This model, jackf857/qwen3-8b-base-new-dpo-ultrafeedback-4xh200-batch-128-q_t-0.45-s_star-0.4, is an 8 billion parameter language model developed by jackf857. It is a fine-tuned variant of the jackf857/qwen3-8b-base-sft-ultrachat-4xh200-batch-128 base model, specifically enhanced through Direct Preference Optimization (DPO).

Key Capabilities

  • DPO Fine-tuning: Optimized using the HuggingFaceH4/ultrafeedback_binarized dataset, which typically improves alignment with human preferences and response quality.
  • Performance Metrics: Achieved a validation loss of 0.5766, with notable improvements in DPO-specific metrics such as a margin mean of 47.1411 and a beta of 0.0072 on the evaluation set.

Training Details

The model was trained for 1 epoch with a learning rate of 5e-07, utilizing a total batch size of 128 across 4 GPUs.
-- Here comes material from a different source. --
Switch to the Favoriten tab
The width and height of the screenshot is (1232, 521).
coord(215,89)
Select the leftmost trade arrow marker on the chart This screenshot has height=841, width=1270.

The training employed an AdamW optimizer with a cosine learning rate scheduler and a warmup ratio of 0.1. Frameworks used include Transformers 4.51.0, Pytorch 2.3.1+cu121, Datasets 2.21.0, and Tokenizers 0.21.4.

Potential Use Cases

This model is likely well-suited for applications requiring high-quality, aligned text generation, such as advanced chatbots, content creation, and interactive AI systems where human-like responses are crucial.